Впрочем, даже Дику понятна мнимость такого счастья и такой свободы, обманчивость «мечты», всколыхнувшейся в нем после встречи с Розмэри. Выясняется, что никакой прихоти судьбы не было в том, что его лучшие годы оказались растраченными попусту, в наслаждении нежностью ночи, которое он обрел, запродавшись Уорренам и разделяя их извращенную жизнь. Был выбор, быть может, и не до конца осознанный, но логичный для человека, лишенного определенной позиции. «При каждом из столь тесных соприкосновений с чужой личностью эта чужая личность впитывалась в его собственную», и только через чужие личности, усвоив их мысли и взгляды, Дик способен «обретать полноту существования». В конечном счете его катастрофа предопределена не внешними обстоятельствами, а прежде всего собственной нравственной податливостью. Тем, что у него нет своего «я», потому что оно потерялось в грезах о «прекрасном утре» и в компромиссах с миром Уорренов, с постылыми ему настроениями «века джаза», с собственной бездеятельностью, как она ни тягостна герою, с «мечтой», сколь она ни беспочвенна.
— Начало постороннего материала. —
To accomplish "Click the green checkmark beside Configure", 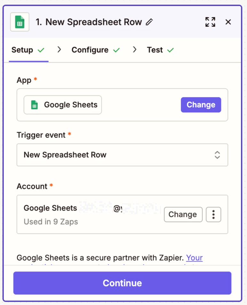I will coord(116,50).
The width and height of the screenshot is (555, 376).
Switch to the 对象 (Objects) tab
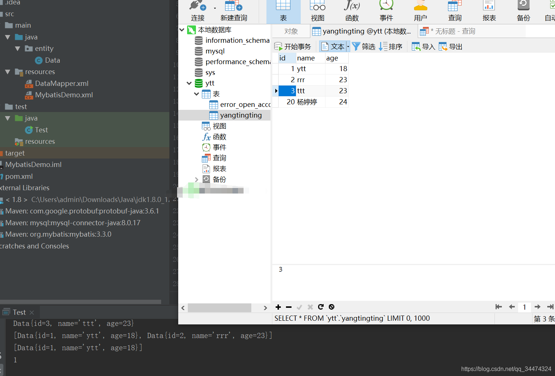(x=291, y=31)
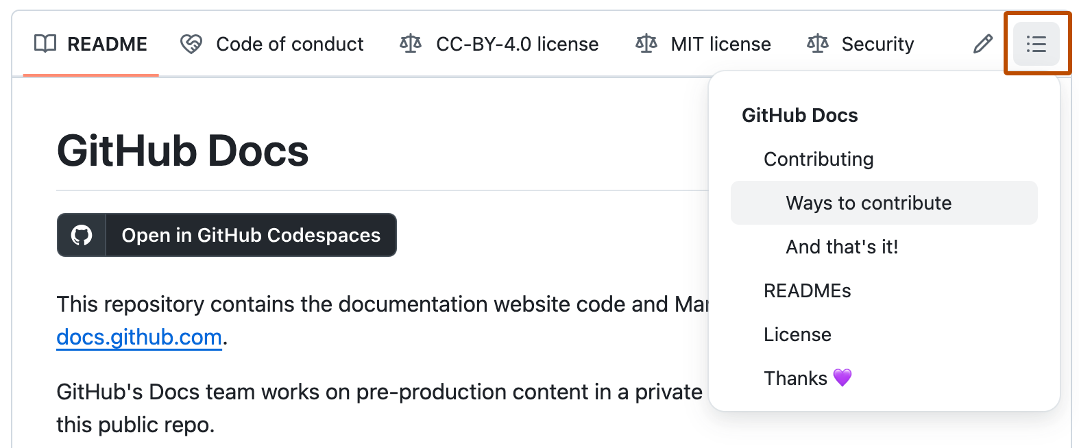The height and width of the screenshot is (448, 1079).
Task: Click the scales icon beside MIT license
Action: (645, 43)
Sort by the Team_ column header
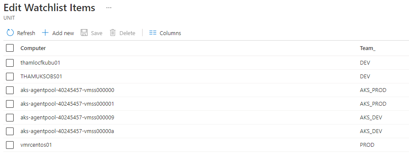 [368, 48]
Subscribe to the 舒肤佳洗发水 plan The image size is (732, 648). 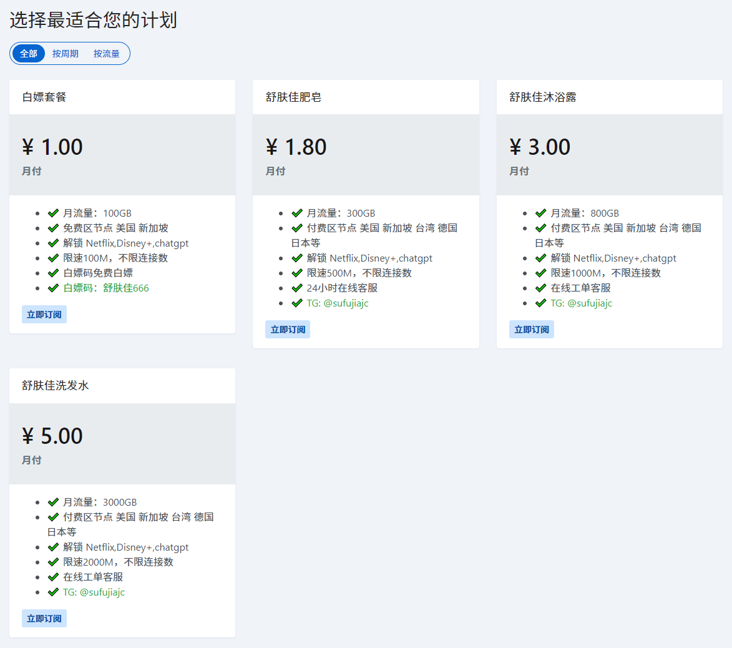click(x=44, y=619)
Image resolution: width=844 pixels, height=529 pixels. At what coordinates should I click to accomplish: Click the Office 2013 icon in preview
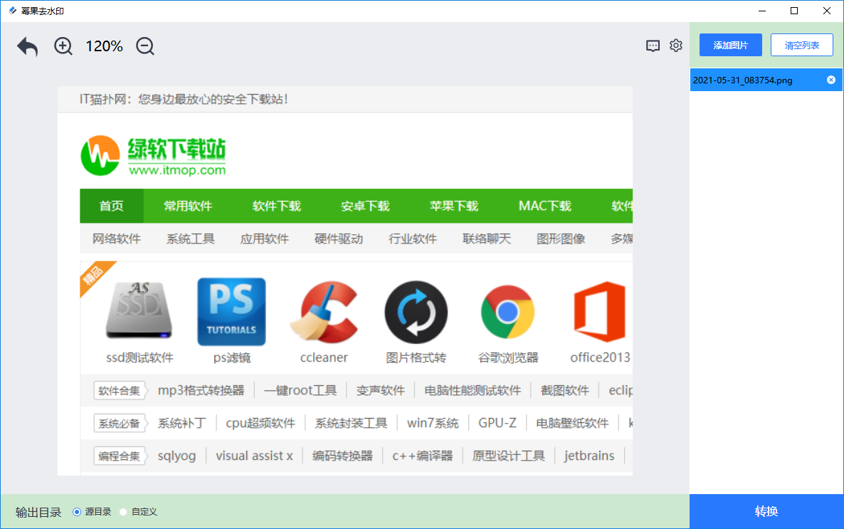(600, 312)
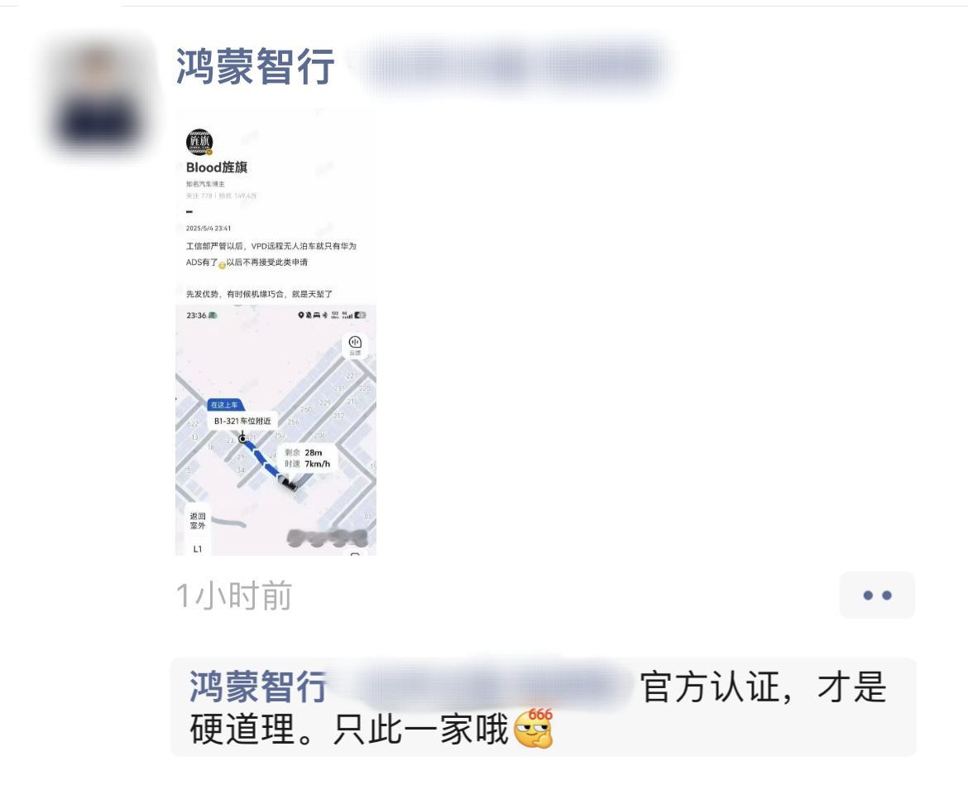
Task: Click the Blood旌旗 username text
Action: tap(217, 167)
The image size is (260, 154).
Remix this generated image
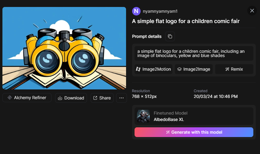(234, 69)
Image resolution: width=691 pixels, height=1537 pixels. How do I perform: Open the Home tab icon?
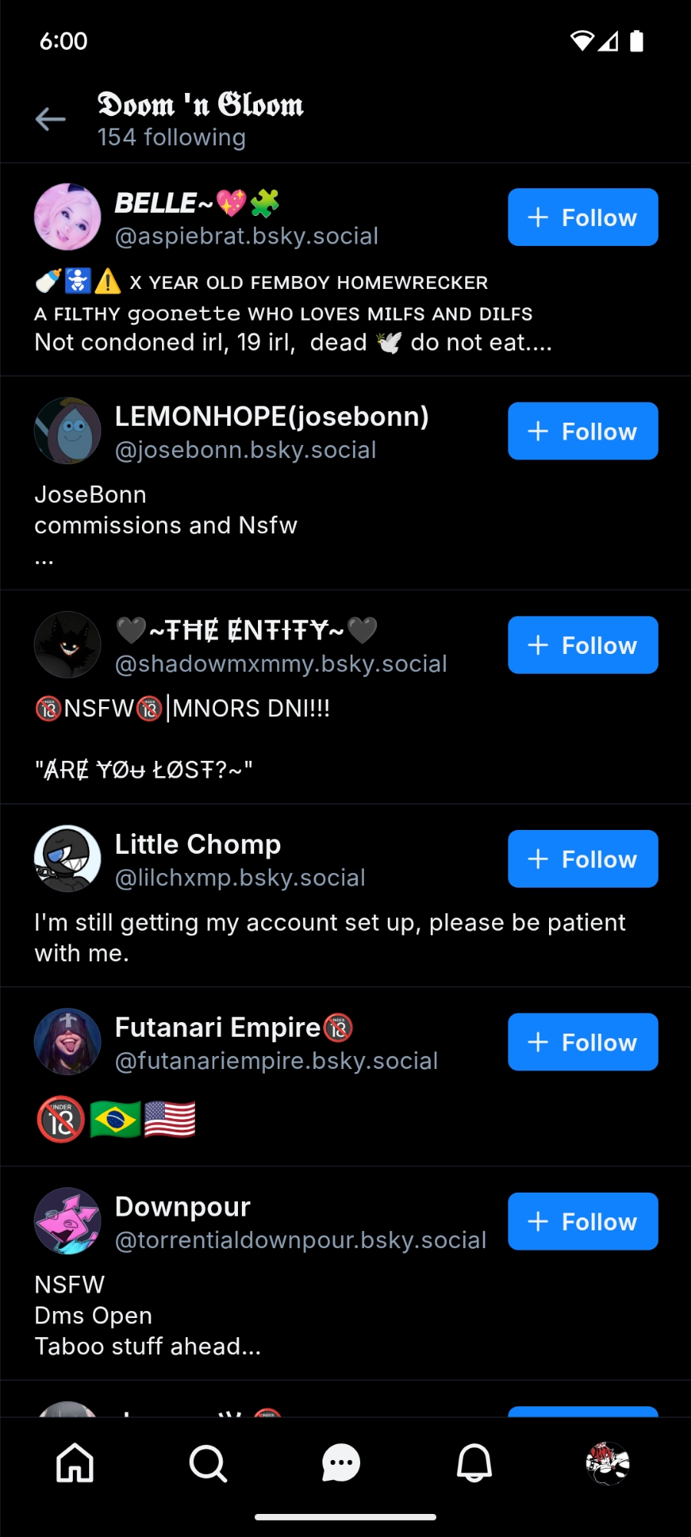tap(75, 1462)
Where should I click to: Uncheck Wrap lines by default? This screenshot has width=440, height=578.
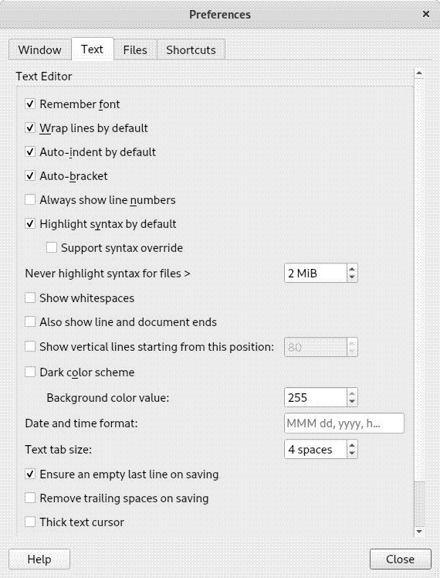click(30, 128)
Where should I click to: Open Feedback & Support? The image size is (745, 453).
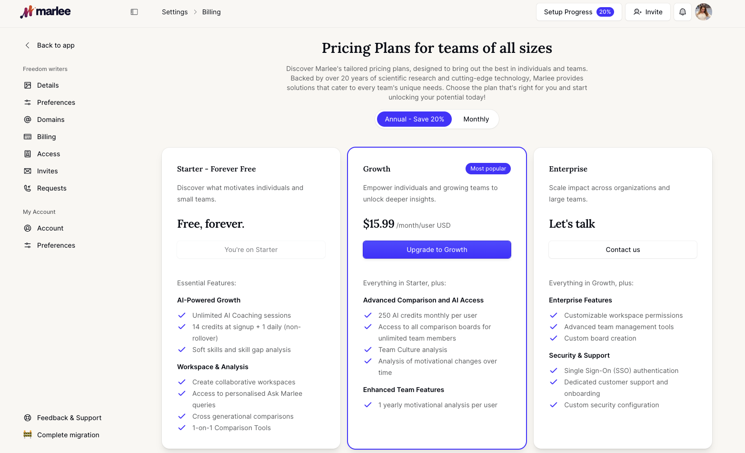click(x=69, y=418)
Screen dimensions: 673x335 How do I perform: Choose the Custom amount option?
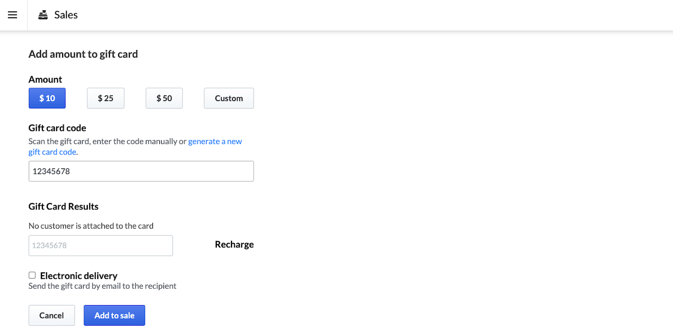[x=229, y=98]
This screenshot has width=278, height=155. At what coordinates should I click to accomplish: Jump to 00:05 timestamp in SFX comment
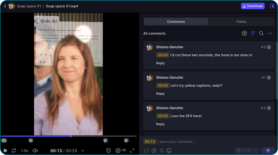click(163, 116)
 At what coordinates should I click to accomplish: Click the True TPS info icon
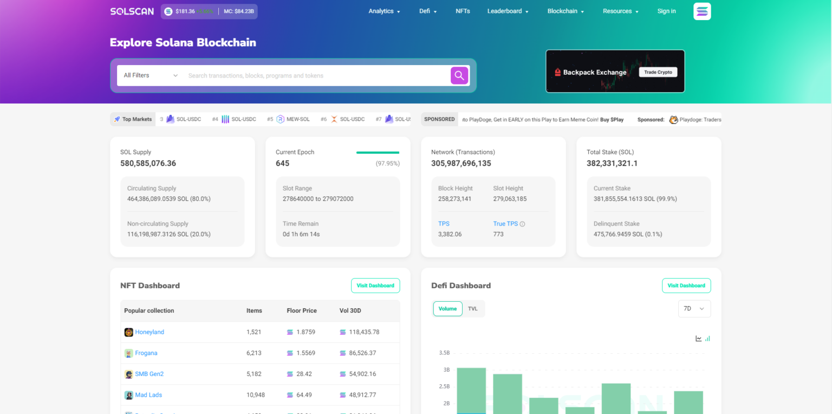click(x=523, y=224)
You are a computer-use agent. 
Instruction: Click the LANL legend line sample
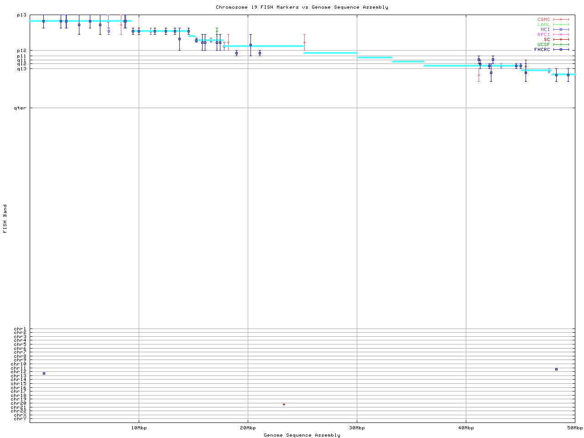point(561,25)
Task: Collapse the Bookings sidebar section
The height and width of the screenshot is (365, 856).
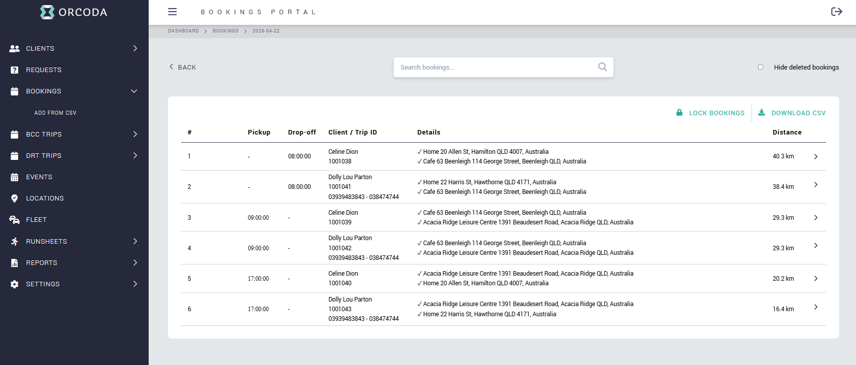Action: [x=134, y=91]
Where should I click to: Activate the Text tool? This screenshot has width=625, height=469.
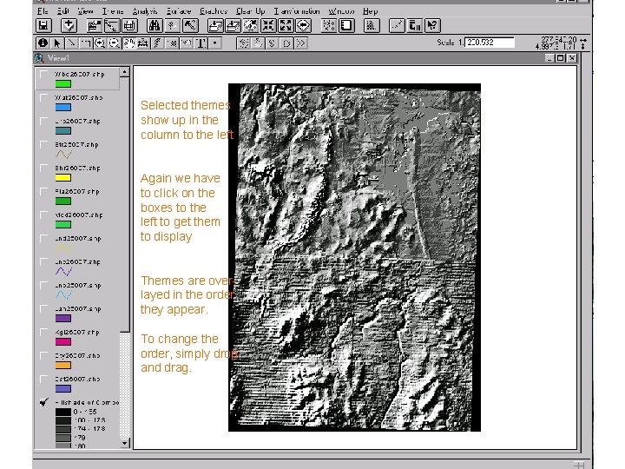(x=201, y=42)
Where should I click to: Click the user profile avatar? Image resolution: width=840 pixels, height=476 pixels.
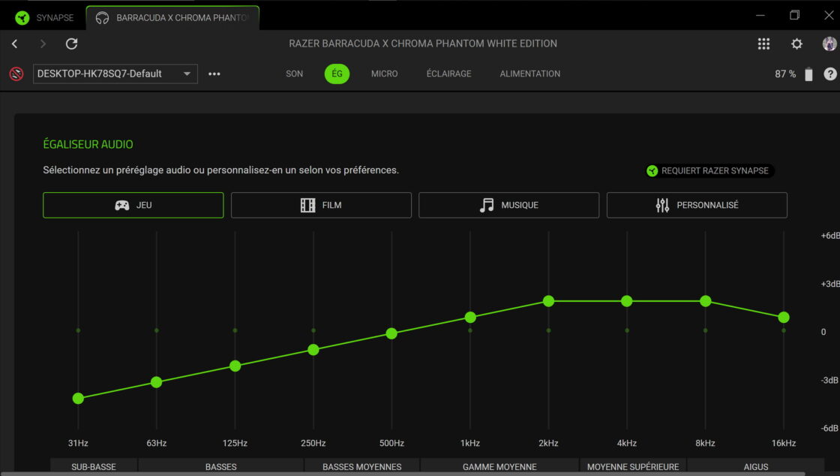pyautogui.click(x=829, y=44)
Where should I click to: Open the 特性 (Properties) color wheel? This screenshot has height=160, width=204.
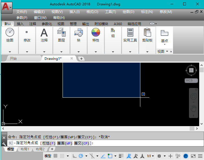(96, 33)
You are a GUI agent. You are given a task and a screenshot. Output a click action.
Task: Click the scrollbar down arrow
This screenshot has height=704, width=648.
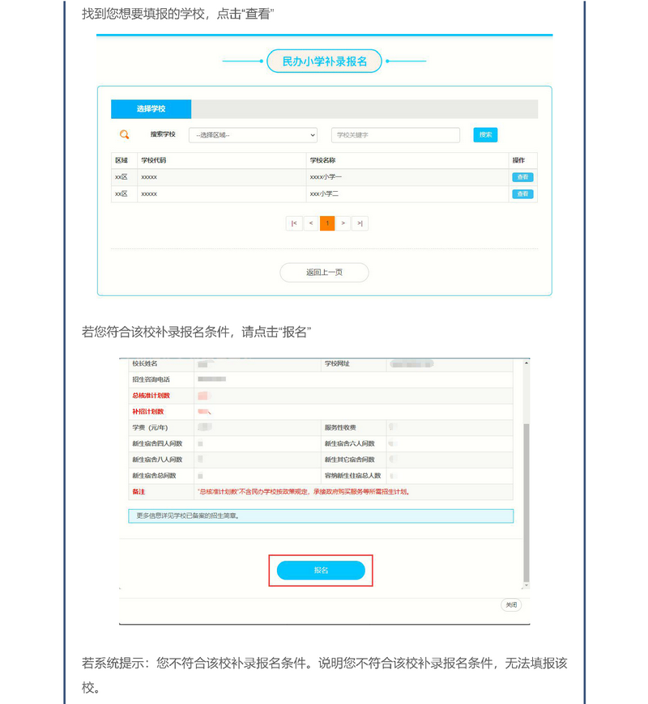pyautogui.click(x=527, y=583)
Фицджеральд написал книгу о том, как распадается индивидуальность, избрав дорогу компромиссов,— книгу об одном из самыхболезненных явлений современного буржуазного общества. Оттого «Ночь нежна» и по сей день сохраняет всю актуальность своей проблематики. Современники находили, что это творческая неудача, убедив в том и самого автора. Для нас «Ночь нежна» почти классика. Но такая, которая непрерывно наполняется содержанием самым что ни на есть злободневным.

Фицджеральд был среди тех американских писателей, которые первыми заговорили о том, что «мечта» разбилась о реальную действительность и что сама жизнь все чаще подтверждает ее несовместимость с идеалом нравственно полноценной, свободной личности. Это была его главная тема, глубоко трагичная, потому что крушение такого рода иллюзий было невымышленной драмой для миллионов людей, живших верой в «мечту». Книги Фицджеральда стали достоверным свидетельством этого горького опыта его рядовых современников, открывших для себя истину ценою личных крушений. И здесь Фицджеральд поразительно созвучен сегодняшним идейным устремлениям, сегодняшним этическим исканиям американской культуры.

Свое время, когда учащенно бился пульс истории, Фицджеральд выразил в его конфликтности, динамике, драматизме, через собственные заблуждения прорываясь к исторической правде, как старались прорваться к ней многие его современники, пережившие в те годы между двумя войнами духовный перелом, изведавшие мучительность и неизбежность расставания с самообманами.

Фицджеральд понимал, что трагедия, подстерегающая его персонажей, неотвратима. Но он понимал и другое: подземные толчки истории, насыщенной острейшими антагонизмами, разрушают все и всяческие иллюзии для того, чтобы расчистить площадку, на которой, быть может, человеку суждено строить свою жизнь наново, в согласии с нравственной правдой и гуманным идеалом. Он различал эти толчки обостренным слухом художника, и они отозвались в его книгах, придав им непреходящую значимость в истории гуманистической художественной культуры нашего столетия.